Enquanto as sessões deles acontecem todas entre as 17h e as 22h (horário local), quando as temperaturas já são mais amenas, as atividades delas começam no máximo às 15h e terminam até 19h30 (horário local), com mais influência do sol e do calor.
Por isso, as integrantes do grid da F1 Academy precisaram de uma preparação especial para as provas do fim de semana no Circuito de Marina Bay – o que incluiu treinos em academias com camadas extras de agasalho e até mesmo sessões de sauna.
“Eu treinei com um monte de casacos na academia, fiz muito cardio.
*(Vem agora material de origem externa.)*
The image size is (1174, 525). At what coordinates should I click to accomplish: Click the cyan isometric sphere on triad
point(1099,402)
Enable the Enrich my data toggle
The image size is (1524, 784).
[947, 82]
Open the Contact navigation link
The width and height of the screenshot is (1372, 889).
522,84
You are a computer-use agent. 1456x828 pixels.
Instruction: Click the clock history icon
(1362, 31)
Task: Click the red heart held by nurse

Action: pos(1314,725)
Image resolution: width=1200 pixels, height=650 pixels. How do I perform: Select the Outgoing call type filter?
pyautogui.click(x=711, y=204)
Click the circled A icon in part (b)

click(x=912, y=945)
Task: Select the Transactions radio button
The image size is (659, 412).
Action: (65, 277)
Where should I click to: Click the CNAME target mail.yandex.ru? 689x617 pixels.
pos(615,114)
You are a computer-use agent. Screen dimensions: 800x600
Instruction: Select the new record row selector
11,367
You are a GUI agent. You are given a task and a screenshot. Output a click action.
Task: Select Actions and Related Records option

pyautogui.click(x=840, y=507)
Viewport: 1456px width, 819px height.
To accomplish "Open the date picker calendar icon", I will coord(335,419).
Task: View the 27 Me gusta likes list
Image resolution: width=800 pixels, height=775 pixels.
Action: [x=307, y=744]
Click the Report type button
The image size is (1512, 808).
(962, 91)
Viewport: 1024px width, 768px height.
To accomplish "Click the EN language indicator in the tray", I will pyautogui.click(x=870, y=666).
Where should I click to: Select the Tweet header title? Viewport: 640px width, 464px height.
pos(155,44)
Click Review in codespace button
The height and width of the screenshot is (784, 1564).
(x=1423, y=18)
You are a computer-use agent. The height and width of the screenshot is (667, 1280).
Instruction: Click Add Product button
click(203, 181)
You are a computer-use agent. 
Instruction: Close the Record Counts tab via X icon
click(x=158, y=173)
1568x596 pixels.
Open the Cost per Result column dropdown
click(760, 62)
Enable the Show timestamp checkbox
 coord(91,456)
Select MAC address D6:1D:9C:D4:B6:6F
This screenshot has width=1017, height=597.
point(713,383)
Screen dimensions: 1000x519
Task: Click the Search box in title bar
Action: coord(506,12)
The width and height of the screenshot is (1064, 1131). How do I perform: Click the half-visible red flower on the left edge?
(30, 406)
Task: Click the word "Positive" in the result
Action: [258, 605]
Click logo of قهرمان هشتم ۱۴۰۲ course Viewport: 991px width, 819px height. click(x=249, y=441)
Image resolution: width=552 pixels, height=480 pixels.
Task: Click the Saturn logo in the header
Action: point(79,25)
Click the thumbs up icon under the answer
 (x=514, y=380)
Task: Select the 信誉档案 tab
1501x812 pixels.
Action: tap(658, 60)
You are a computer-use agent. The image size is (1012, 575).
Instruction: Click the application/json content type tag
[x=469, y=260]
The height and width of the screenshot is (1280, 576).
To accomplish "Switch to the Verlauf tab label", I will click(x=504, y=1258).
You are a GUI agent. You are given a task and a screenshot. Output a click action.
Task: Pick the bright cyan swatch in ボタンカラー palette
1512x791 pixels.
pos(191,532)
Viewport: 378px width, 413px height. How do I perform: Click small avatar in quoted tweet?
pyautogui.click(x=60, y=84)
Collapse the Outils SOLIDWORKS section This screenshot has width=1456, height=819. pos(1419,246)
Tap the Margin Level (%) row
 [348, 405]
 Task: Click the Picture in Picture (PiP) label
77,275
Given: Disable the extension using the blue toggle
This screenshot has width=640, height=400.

Por causa do ano passado, eu já sabia como lidar com isso. Mas sim, casacos na academia”, contou Aurelia Nobels, pilota da ART Grand Prix.
Rafaela Ferreira, da Campos, também precisou de uma agenda especial. “Tivemos uma preparação no calor, porque é muito quente aqui. Fizemos alguns treinos usando um pouco mais de roupas, às vezes fazendo sauna. Foi muito bom fazer a preparação assim, porque é muito quente e úmido aqui”, contou a catarinense.
Apesar do cenário adverso, as brasileiras demonstram otimismo com a etapa de Singapura. Para Rafa, os horários de programação também podem jogar a favor na adaptação.
“Eu gosto muito dessas corridas em que você tem que estar aqui no fim da tarde ou no começo da noite. É muito bom, porque você pode dormir um pouco mais. A gente não precisa se acostumar ao horário aqui, a gente só permanece no fuso horário europeu e é muito mais fácil. Acho que é muito melhor, a gente pode viver mais, ter a manhã livre, almoçar e então começar tudo”, afirmou ela, atualmente a 11ª colocada da temporada com 13 pontos.
Para Aurelia, é preciso ter atenção com a evolução da pista, já que o primeiro treino livre da Fórmula 1 acontece entre o treino livre e a qualificação da F1 Academy, na sexta-feira.
“Eu vi a previsão do tempo e vai chover toda noite, então acho que a pista vai mudar todo dia. É um circuito de rua, então não tem muita aderência. Do treino para a qualificação, vai haver muita diferença com a presença da F1. Temos que nos adaptar muito rapidamente. Vamos ver”, afirmou Aurelia, a 14ª com cinco pontos.